Terrorist organizations acting on their own do not seem to have the current capacity to launch a cyber exploit with direct physical effects, but certainly the desire to do so exists. And in fact, there is a general understanding within the national security community that within a few years, terrorists may be able to conduct a high-impact attack with either physical or financial consequences.
Lesser attacks, such as the theft of personal information or supply chain disruption, are already possible. Many cyber tools, and considerable cyber talent, are available for purchase in the so-called “Dark Market”. As just a single example, one group of 6 to 10 hackers, known as Icefog, has been reported to specialize in selling tailor made attacks on supply chains.
As this discussion makes clear, it will be difficult to determine definitively whether a given cyber exploit fits into various terms in war and terrorism provisions, such as “military or usurped power,” “acts of foreign enemies,” “insurrection,” “political disturbance,” and “ideological or similar purpose,” just to name a few.
Similarly, if a nation-state engages in active defense (i.e., a preemptive attack) in anticipation of an attack, will that constitute “an act taken to hinder or defend” against an attack? What will be the effect on the losses of innocent victims suffering collateral damage?
As a not-entirely-hypothetical thought exercise, it is interesting to consider the following scenarios.
Personal information of two million customers of a large retailer is revealed online. A hactivist collective claims credit and says that it has customer information from five more retailers. Unless the USG allows Edward Snowden back into the US with a promise not to prosecute, it will reveal the rest. The USG does not comply, and the data is made available.

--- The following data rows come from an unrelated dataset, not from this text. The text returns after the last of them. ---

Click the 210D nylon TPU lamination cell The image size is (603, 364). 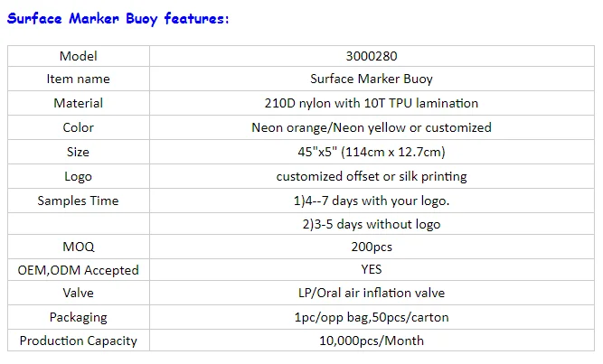(x=371, y=103)
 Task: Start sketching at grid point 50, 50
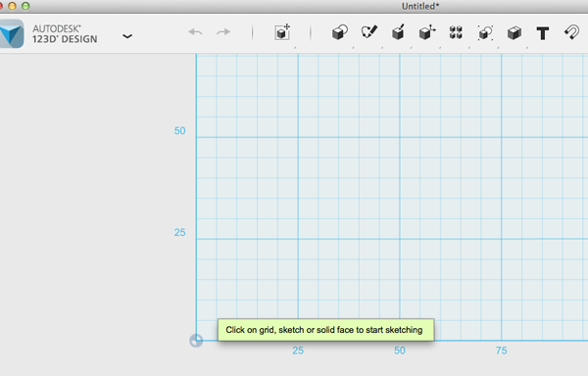pos(400,137)
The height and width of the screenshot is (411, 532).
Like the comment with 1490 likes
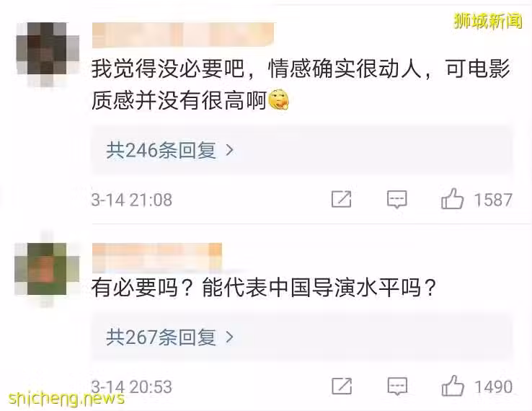click(x=452, y=386)
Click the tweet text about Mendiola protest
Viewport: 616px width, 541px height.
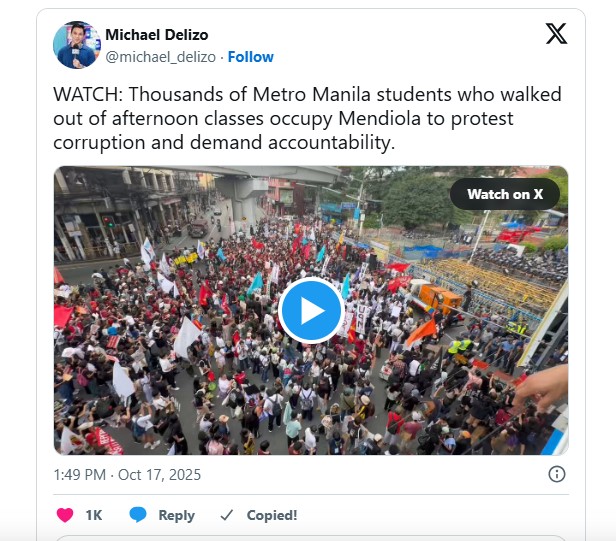pos(307,118)
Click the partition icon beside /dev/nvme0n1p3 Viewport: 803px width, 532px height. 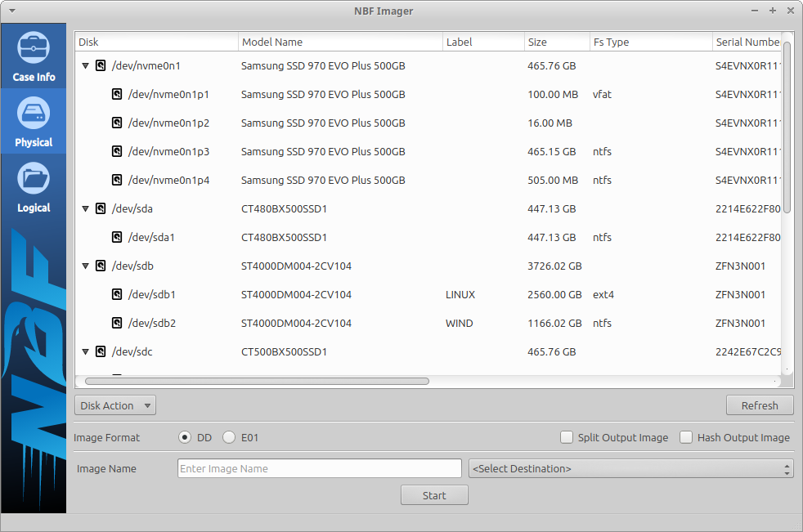[117, 152]
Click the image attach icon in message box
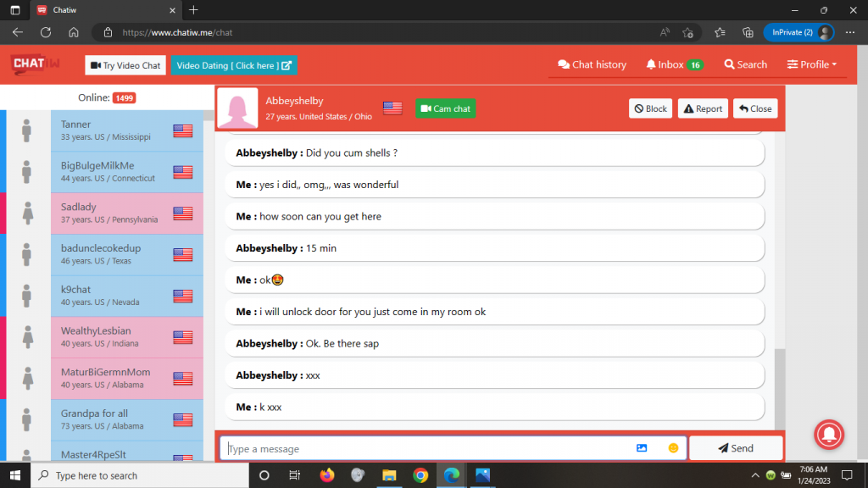The width and height of the screenshot is (868, 488). point(642,448)
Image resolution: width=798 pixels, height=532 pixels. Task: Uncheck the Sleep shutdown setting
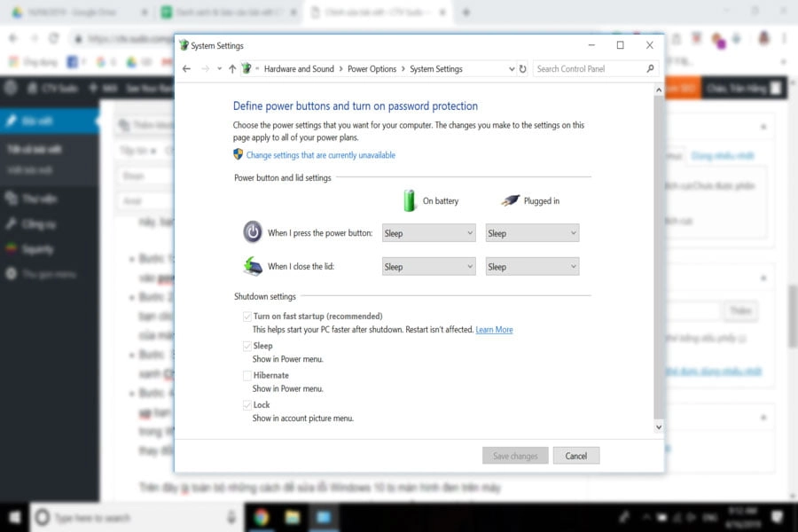(x=247, y=345)
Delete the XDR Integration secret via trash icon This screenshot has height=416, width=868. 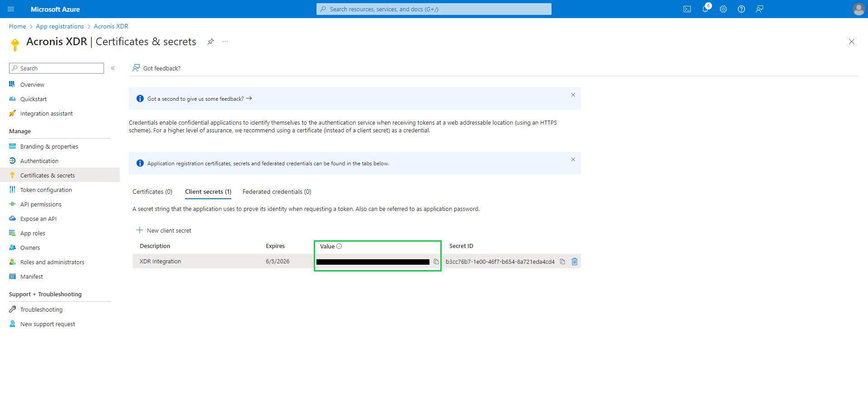[575, 261]
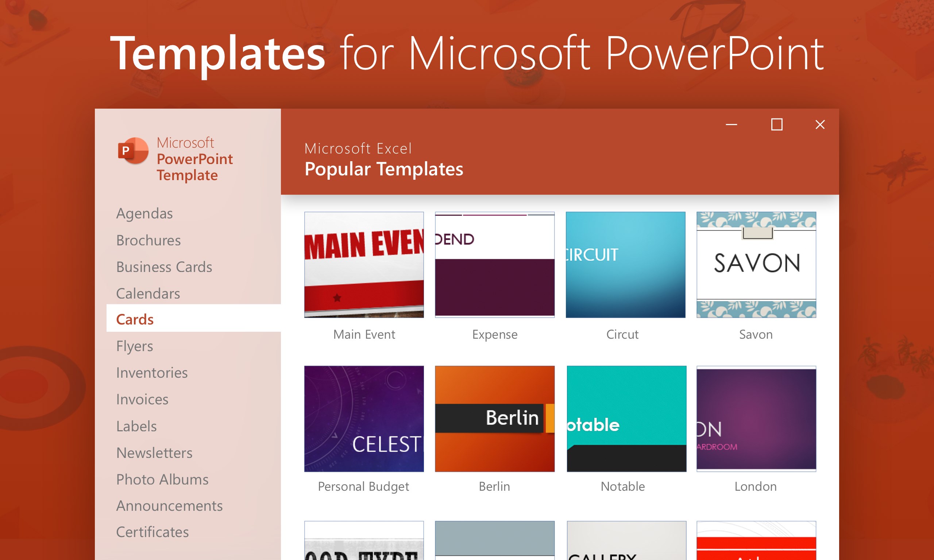Select the Circuit blue template

(625, 265)
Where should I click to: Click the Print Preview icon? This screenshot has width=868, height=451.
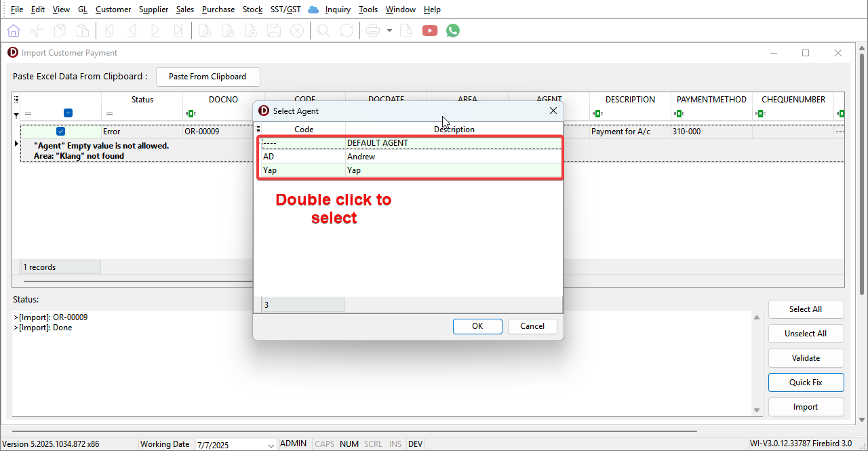point(406,31)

Same scenario, except the act is to disable medical devices in hospitals throughout the country, resulting in deaths.
The USG learns that the Syrian Electronic Army is planning to try to shut down the New York Stock Exchange. It preempts the attack by inserting a malicious code into the hostile computers. The malicious code inadvertently spreads to private commercial computers of Western banks in Dubai, rendering them permanently inoperable.
Cyber Fighters of Izz ad-Din al-Qassam effectuates a series of fraudulent wire transfers from US banks to protest US assistance in developing and maintaining Israel’s Iron Dome technology.
Nightmare engages in data breaches, sells the information and gives the proceeds to ISIS. In response, a hacktivist group steals and releases data from the US branches of banks in Turkey and Quatar, countries they assert are funding Nightmare.
A cyber attack on a communication network or emergency system greatly exacerbates the death and destruction from a traditional physical terrorist attack.
The application of war and terrorism exclusions is not an exercise involving certainty derived from immutable facts. Rather the determination is a decision, based on an evaluation of often incomplete facts, made by people – claims executives, their legal advisors, and ultimately judges.
In a process like this, it is not useful to state abstract conclusions. Instead, it is useful to remember that four US courts faced the question of whether the attack on Pearl Harbor fell within war exclusions. Those courts split two-to-two.
*** 505 F. 2d 989, 1006 (2nd Cir. 1974).